Johan Olaf Brochmann Nordhagen (16 March 1883 – 6 November 1925) was a Norwegian educator, architect, engineer and artist. He is most commonly associated with his restoration designs for Nidaros Cathedral in Trondheim, Norway.

Biography
Olaf Nordhagen was born in Christiania (now Oslo), Norway. He was a son of  painter and artist Johan Nordhagen (1856–1956) and Christine Magdalene Brochmann Johansen (1858–1933). He was a brother of botanist Rolf Nordhagen and through him an uncle of  art historian Per Jonas Nordhagen. In April 1909 in Ådal he married Thora Hval (1887–1960).

Nordhagen was educated as an engineer at Christiania tekniske skole in Oslo and worked as an apprentice to architect Bredo Greve for several years before studying at the Royal Danish Academy of Art while also assisting Martin Nyrop with his designs for Copenhagen City Hall.  Nordhagen returned to Oslo in 1906 and accepted a number of smaller commissions.
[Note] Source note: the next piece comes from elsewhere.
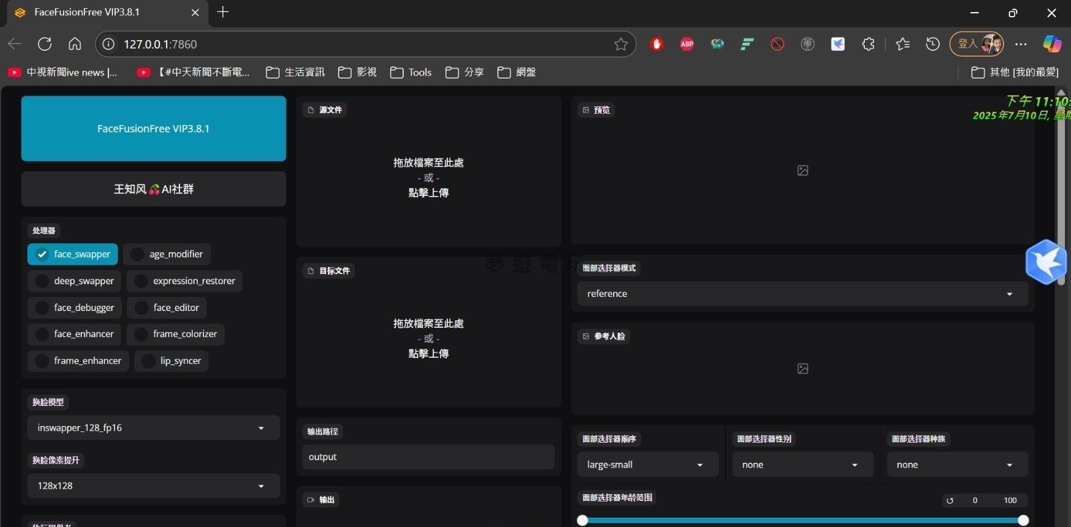Click the browser refresh icon
Image resolution: width=1071 pixels, height=527 pixels.
[x=45, y=44]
His breakthrough, however, came when he won the competition to build the Bergen Public Library (Bergen Offentlige Bibliotek) in Art Nouveau (Jugendstil), for which he also won the  Houen Fund prize (Houens fonds premie).

Nordhagen designed a number of industrial structures including transformer stations and power plants, including Såheim Hydroelectric Power Station in Rjukan (with Thorvald Astrup). He also designed several churches and completed considerable research around Norwegian traditional architecture. Dating from 1913,  he was also a professor at the Norwegian Institute of Technology in Trondheim.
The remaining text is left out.